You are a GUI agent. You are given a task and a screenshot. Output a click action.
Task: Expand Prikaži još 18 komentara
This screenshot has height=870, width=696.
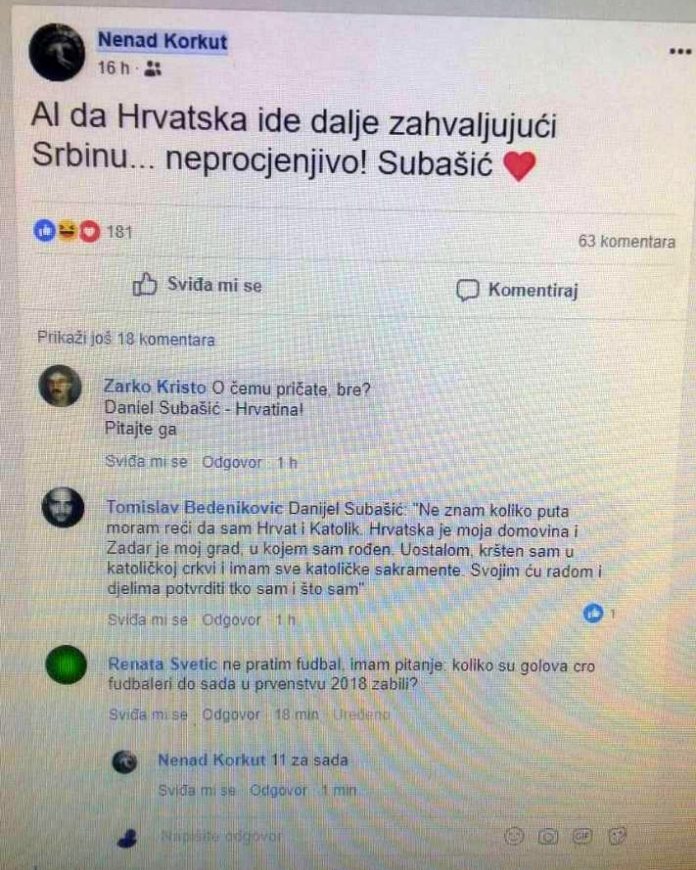pos(126,339)
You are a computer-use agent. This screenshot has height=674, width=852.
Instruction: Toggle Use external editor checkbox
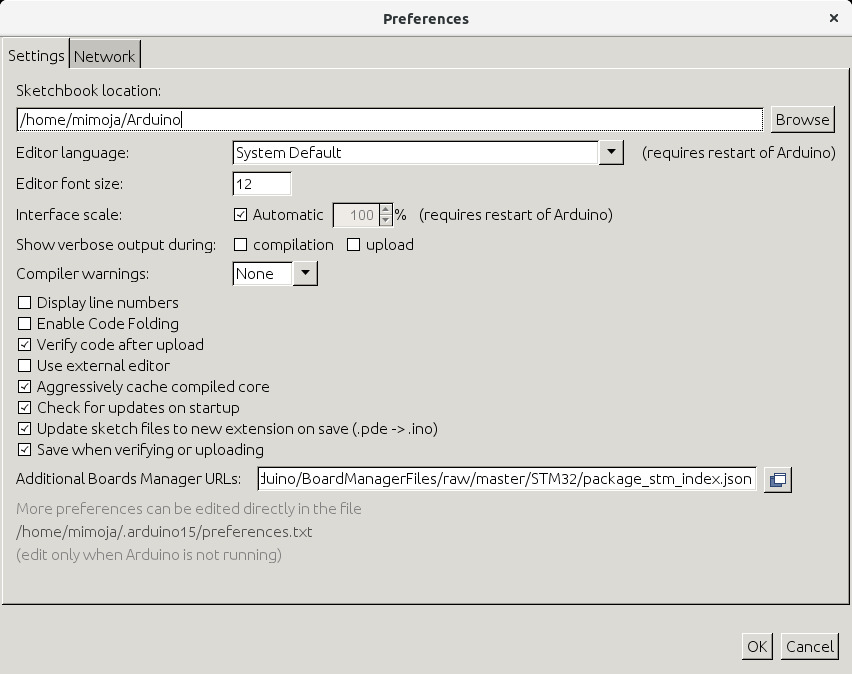click(x=25, y=366)
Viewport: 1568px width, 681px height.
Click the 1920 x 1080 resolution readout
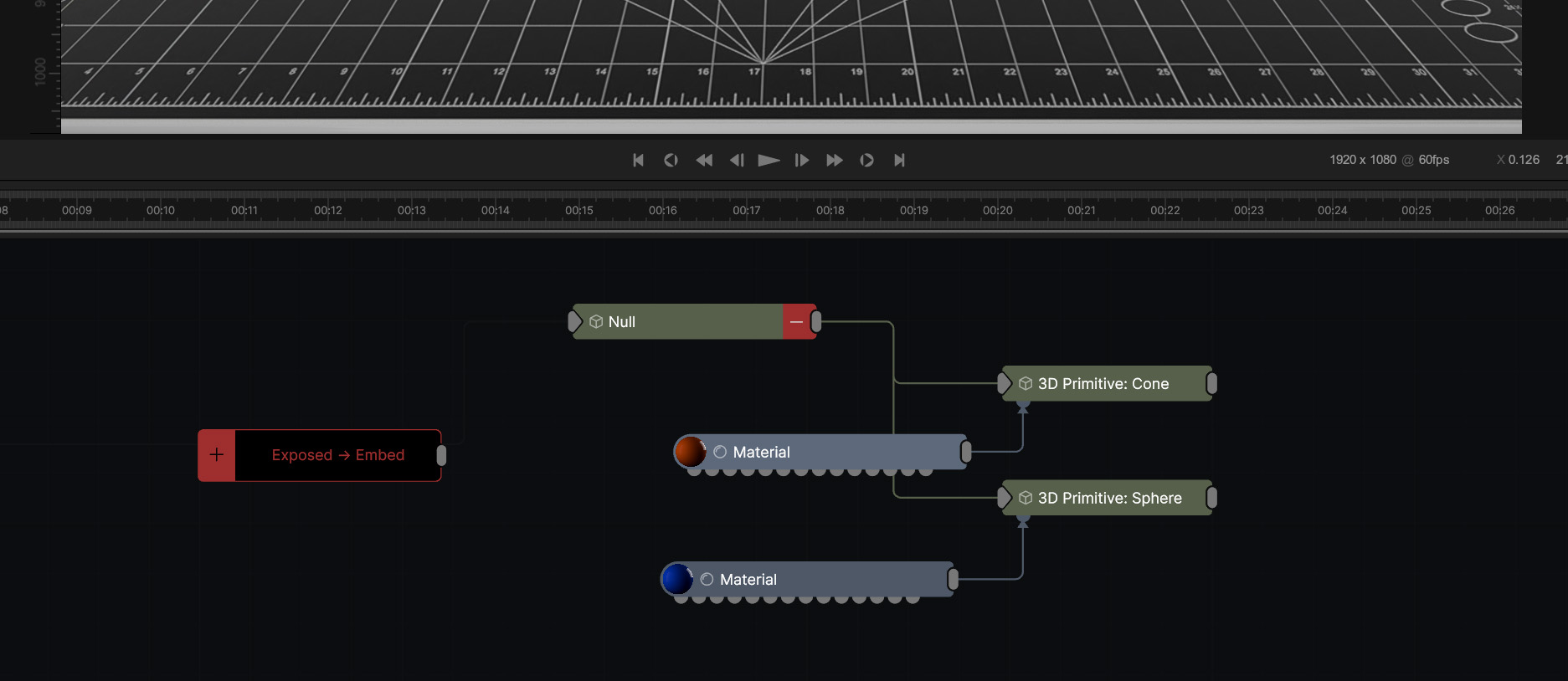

::::

§ **Task**: Only the lines from the one holding "This screenshot has height=870, width=696." through the end of the records belong in the answer, copied exactly and without pictures.

§ **Answer below**:
This screenshot has height=870, width=696.
pos(126,339)
You are a computer-use agent. This screenshot has height=674, width=852.
Instruction: Toggle Use external editor checkbox
click(x=25, y=366)
Viewport: 1568px width, 681px height.
Click the 1920 x 1080 resolution readout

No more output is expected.